Inside Propagent’s Platform
Propagent gives customers an AI agent “team” that does research, drafting, editing, pricing ops, and QA work based on information securely uploaded (including past proposals and a company knowledge base). The startup learns a customer’s voice, style, and successful content patterns to get back “high-quality, compliant, and persuasive proposals” that they can put final touches on.
Propagent evaluates its output using the GRADE framework: Groundedness, Relevance, Accuracy, Depth, and Explainability. “Groundedness is our ability to tie answers directly to the source. Relevance is whether the answer is directly addressing the question. Accuracy is whether the answer is factually correct,” Beecham explained. “Depth is how much of the question is being answered. Explainability is how clear the answer is. This criteria is primarily used in the Q&A repository to inform our customers of data that can use improvement. We use similar standards in our backend for writing the proposal response.”
The result: proposal creation time slashed by 50% and win rates increased by up to 25%.

Why Generic AI Tools Fall Short
While it might be tempting to use commercially-available tools like ChatGPT or Claude for proposal writing, Beecham argues these solutions don’t provide the rigor required for high-stakes business proposals.
“The reality is that they lack controls around fact checking,” he explains. Propagent differentiates itself through “AI agents in the background that do all that quality checks for you” and only relies on secured customer information.

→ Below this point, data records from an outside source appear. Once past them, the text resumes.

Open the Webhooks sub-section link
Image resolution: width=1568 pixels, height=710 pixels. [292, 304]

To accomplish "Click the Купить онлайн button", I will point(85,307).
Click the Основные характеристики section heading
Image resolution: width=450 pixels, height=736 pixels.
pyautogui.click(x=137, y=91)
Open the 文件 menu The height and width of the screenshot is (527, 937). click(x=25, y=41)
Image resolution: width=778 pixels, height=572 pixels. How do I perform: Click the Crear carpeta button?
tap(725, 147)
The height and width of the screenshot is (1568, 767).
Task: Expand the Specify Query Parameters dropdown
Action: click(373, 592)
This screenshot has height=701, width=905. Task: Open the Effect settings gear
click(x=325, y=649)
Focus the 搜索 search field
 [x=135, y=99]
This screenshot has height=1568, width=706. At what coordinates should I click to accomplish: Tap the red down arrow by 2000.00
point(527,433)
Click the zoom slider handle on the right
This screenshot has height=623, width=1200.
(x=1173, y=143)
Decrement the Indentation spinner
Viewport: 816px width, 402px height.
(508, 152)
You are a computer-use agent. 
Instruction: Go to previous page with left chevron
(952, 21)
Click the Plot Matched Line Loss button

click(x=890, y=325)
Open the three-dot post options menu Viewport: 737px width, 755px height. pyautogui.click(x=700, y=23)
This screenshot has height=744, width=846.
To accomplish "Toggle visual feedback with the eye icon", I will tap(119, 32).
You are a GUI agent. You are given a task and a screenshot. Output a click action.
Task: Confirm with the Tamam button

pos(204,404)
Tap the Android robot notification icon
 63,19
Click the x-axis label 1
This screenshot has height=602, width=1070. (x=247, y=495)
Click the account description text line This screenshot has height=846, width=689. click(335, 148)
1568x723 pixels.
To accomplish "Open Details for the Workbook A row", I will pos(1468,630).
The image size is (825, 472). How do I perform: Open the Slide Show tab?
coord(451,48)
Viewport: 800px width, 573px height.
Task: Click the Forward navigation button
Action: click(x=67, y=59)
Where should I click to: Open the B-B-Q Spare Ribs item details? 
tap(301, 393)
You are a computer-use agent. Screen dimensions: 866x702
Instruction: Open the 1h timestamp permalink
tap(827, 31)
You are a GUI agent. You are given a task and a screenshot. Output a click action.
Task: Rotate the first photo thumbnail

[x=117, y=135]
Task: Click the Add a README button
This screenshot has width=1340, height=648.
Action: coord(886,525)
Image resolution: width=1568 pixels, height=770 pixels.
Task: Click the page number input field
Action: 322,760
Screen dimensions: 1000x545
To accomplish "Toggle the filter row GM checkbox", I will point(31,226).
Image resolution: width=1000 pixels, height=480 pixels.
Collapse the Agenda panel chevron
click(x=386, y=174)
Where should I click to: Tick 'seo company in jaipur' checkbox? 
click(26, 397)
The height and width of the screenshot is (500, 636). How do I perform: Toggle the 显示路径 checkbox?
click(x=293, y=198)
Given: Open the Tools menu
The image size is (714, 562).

In its early stages, Propagent is focused on the Architecture, Engineering, and Construction (AEC) industry, pursuing two distinct customer profiles. The first is small-to-medium sized businesses with a single point of contact managing all RFPs and RFIs (requests for information). Such employees are typically overwhelmed by the workload and might be missing opportunities to submit more proposals.
But Beecham sees even greater potential with high-volume players.
“If [they] are putting 200 RFPs out there, why not 400? Why not 600?” he told Hypepotamus. “If we can build something that keeps their consistent quality of the work that they’re doing, and frees them up to put more personalization and their human touch on that work, that only increases their potential win rates and their potential revenue.”
Building What’s Next

Beecham is a Georgia Tech graduate who grew up in the Metro Atlanta area. He worked at Logic20/20 and Capgemini before jumping into the startup world. But he says that the “entrepreneurial spirit” is ingrained in his DNA. His ancestors were among the major funders of the Mayflower, a heritage he credits for shaping his drive to build and innovate.
He is building Propagent alongside co-founder Steve Ernst. Ernst previously held titles like CTO of banks.com and President and CEO Discovix Inc.
Beecham told Hypepotamus that the long-term vision for the startup is to “solve for both the buyer and vendor sides of the equation, so that both sides get the best outcomes without the major inefficiencies of the current process.”
“For the next year, we will continue to focus on improving our core product for the vendor, and we’ll build – in parallel – the buy side of the equation.”